Taking care of naturally curly or textured hair can be challenging. Our hair’s natural oils have to travel down all our bends and curves, making it more difficult to keep curly hair moisturized than straight hair. However, with the right washing, conditioning and styling tips, your curly hair can flourish.


How to Take Care of Naturally Curly Hair

Natural curly hair can become an asset if you know the proper way to maintain it. Take care of your curly hair by following the below tips & you’ll surely see the result.



naturally curly hair for women

When washing natural hair, it’s important that you use cleaning products that don’t dry out your hair or strip it off too much of its natural oils. These oils act as a natural conditioner for curly hair, so it’s important that you keep as much of it in your strands as possible.

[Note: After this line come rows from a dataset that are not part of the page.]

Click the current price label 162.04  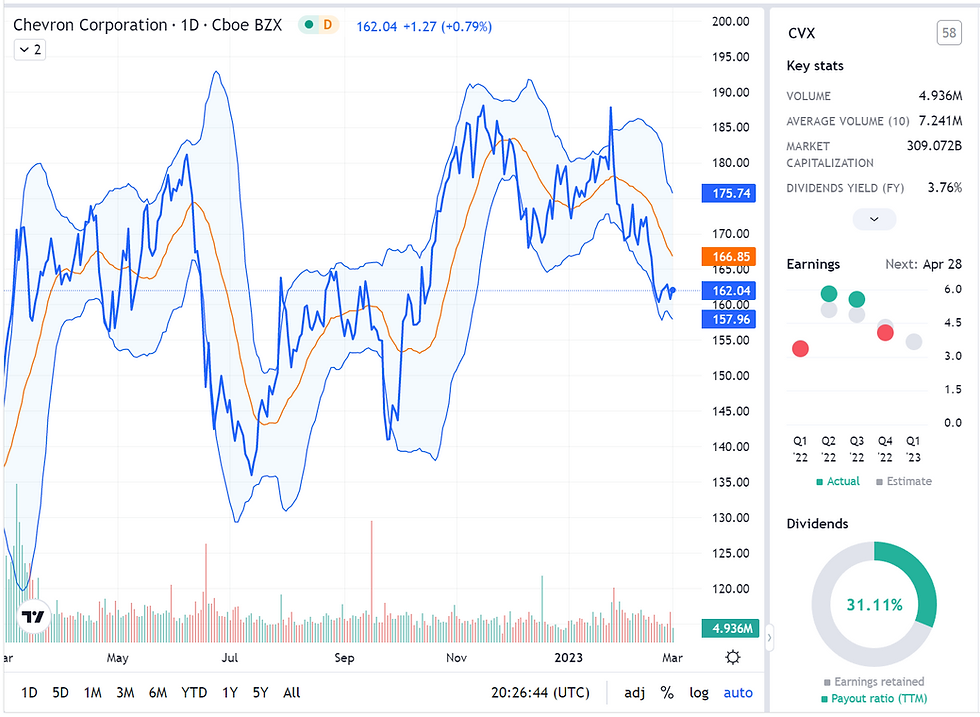coord(729,291)
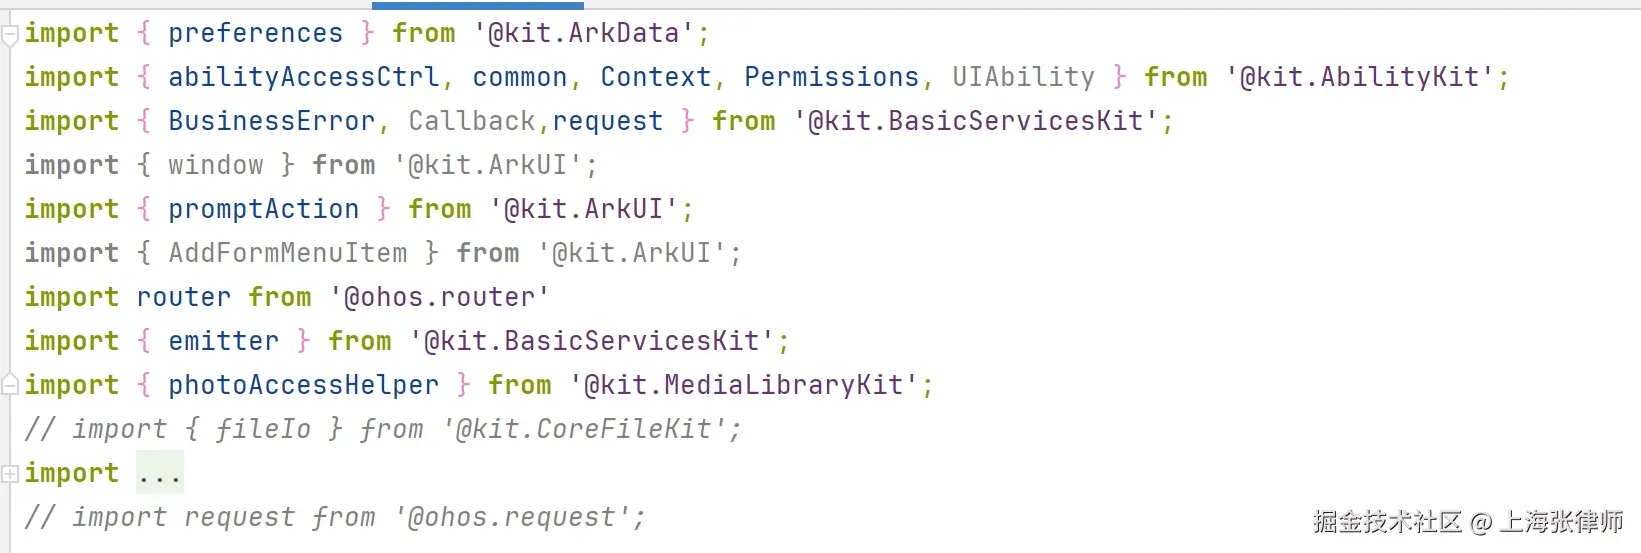The height and width of the screenshot is (553, 1641).
Task: Click the commented-out fileIo import line
Action: (x=383, y=429)
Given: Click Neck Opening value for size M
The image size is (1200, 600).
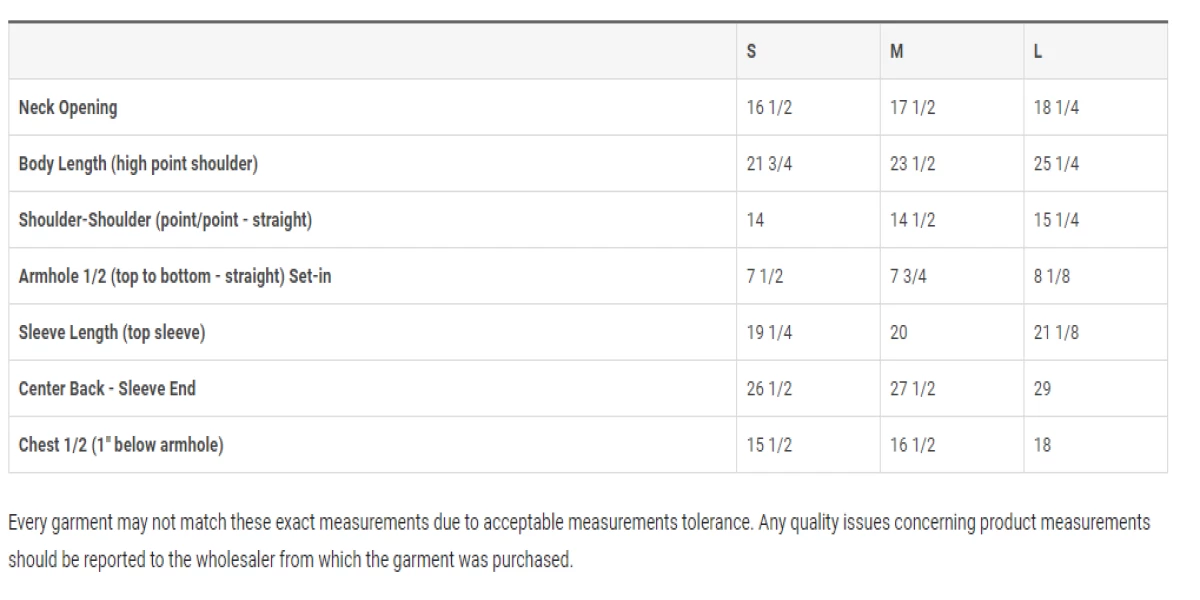Looking at the screenshot, I should point(912,108).
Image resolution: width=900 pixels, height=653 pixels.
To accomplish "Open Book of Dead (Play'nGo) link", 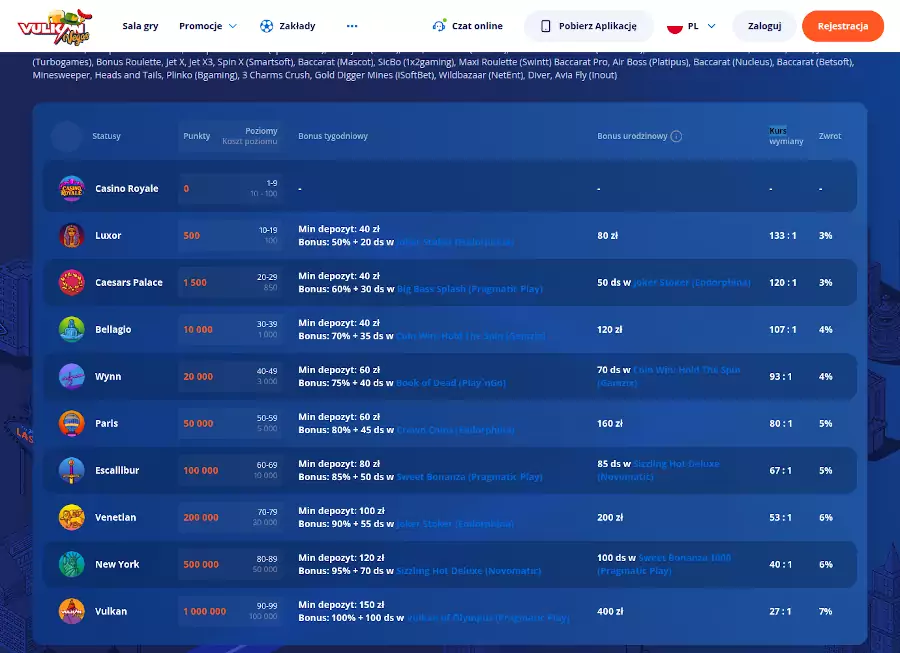I will point(451,383).
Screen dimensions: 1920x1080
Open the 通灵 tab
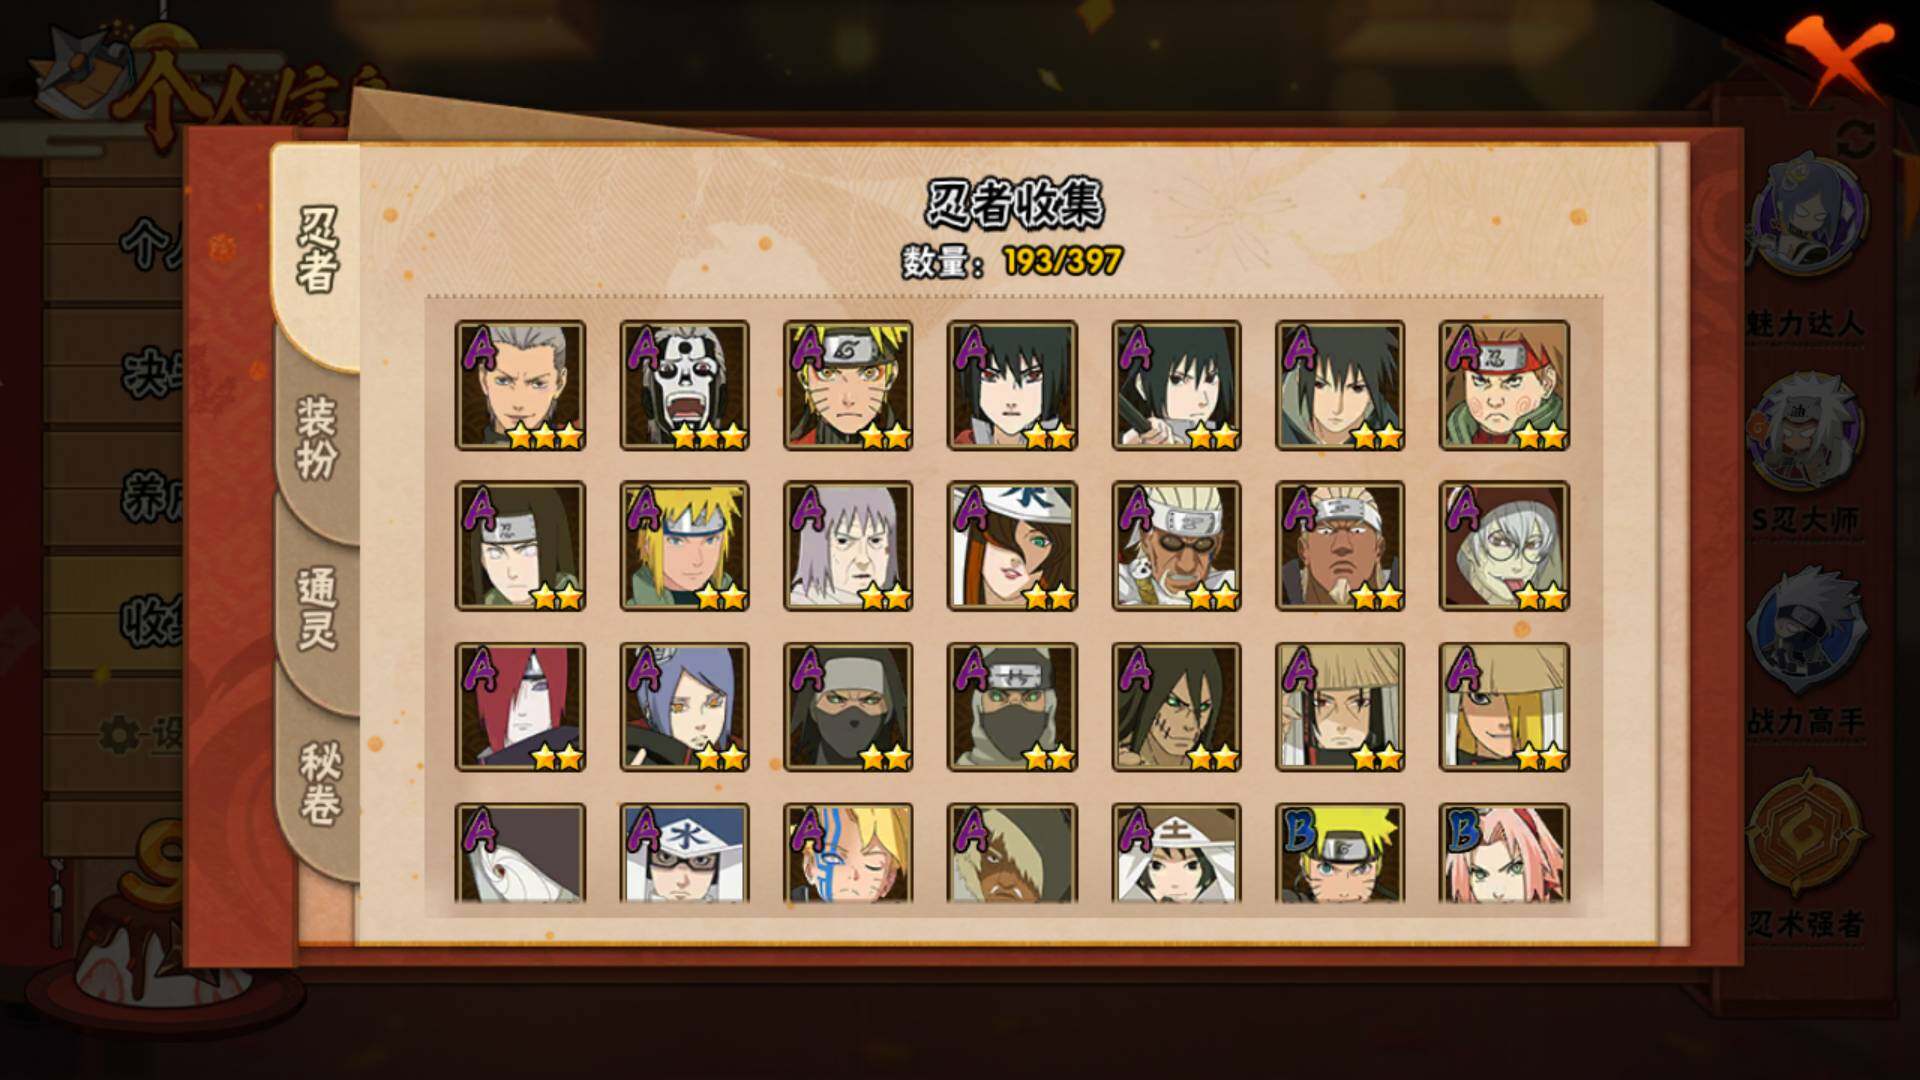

The most popular hair cleanser out there is shampoo, which can be very drying because of the sulfates it contains. However, curly-haired girls are lucky to have the option of sulfate-free shampoos, which are sold by many brands like Shea Moisture, ORS and Sofn’free. These shampoos are much gentler on natural hair and don’t strip it like their sulfate-containing counterparts.


Also highly popular and effective at gently cleansing curly hair for women are co-washes. A co-wash is a conditioner wash that provides softness and moisture to hair while providing cleaning properties. Many curly girls use regular rinse-out conditioners to co-wash, but many brands have formulated real co-washes that contain Cocamidopropyl betaine, a gentle cleanser that works extremely well and isn’t always found in most regular rinse-out conditioners.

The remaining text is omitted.